If I don’t make it to Rio, I will be at Elite Track Nationals in Trexlertown, July 25-31. It’ll be great to have the National Championships at my home track. Aside from competing, I’m the Cycling Coach at Penn State Lehigh Valley. The campus has a rich history of cycling and they are very supportive of the cycling program. I coach new student athletes, and primarily focus on managing and developing the program. I enjoying passing on my knowledge on to the athletes, and seeing them excel on and off the bike. I love collegiate cycling, and being a part of the Penn State Community – WE ARE!

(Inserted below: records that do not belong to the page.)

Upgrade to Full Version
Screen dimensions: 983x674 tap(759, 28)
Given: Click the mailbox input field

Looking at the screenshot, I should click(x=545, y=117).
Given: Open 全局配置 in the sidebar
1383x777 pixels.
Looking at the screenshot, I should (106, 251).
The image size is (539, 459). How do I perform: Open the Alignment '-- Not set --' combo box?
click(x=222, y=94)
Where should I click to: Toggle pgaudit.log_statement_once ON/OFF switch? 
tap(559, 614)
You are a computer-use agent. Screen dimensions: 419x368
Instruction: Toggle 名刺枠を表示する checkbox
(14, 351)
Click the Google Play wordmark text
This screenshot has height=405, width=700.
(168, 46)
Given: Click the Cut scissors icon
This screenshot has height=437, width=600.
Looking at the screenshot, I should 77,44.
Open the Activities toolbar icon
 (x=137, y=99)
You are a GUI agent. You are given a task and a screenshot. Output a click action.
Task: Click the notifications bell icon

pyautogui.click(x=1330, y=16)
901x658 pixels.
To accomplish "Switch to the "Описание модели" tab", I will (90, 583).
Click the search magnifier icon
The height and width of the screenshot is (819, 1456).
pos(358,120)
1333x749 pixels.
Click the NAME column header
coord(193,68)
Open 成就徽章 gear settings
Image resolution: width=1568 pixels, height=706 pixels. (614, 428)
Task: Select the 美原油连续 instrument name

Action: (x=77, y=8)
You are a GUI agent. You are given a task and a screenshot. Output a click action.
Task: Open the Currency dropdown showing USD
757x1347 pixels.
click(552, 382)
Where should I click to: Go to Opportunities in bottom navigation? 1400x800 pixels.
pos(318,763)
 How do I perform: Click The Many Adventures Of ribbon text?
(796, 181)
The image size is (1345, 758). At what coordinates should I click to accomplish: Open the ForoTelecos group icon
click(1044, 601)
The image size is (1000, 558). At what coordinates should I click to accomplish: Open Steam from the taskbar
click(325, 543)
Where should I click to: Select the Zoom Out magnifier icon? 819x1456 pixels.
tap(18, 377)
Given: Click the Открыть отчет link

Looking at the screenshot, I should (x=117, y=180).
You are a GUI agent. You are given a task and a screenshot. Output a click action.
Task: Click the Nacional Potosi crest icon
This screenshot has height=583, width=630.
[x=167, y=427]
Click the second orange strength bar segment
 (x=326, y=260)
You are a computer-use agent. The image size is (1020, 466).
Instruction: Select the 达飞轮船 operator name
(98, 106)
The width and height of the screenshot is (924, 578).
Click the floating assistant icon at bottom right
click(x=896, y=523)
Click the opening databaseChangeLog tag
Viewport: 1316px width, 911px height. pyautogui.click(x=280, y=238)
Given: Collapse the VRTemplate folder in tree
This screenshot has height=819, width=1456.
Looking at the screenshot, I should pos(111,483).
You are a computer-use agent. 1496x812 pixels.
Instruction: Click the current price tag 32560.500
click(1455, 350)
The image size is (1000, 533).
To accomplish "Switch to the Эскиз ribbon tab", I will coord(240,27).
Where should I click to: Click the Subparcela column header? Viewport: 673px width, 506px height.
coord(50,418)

I’m really thankful for all the support and encouragement from my friends, family, sponsors and supporters. I credit a lot of my success and work ethic on and off the bike to my parents. They have always supported my cycling ambitions, and have been there for me from since the beginning. I’m proud to be part of Team Novo Nordisk and representing what may possible living and racing with type 1 diabetes.

Thank you, Team Novo Nordisk for always believing in me and helping me gain a positive outlook on living and racing with type 1 diabetes. And my coach Andrew Harris for all of his hard work and commitment to his program, the athletes, and continuing to bring out the best in me.

I’m excited to be one step closer to the Olympic Games!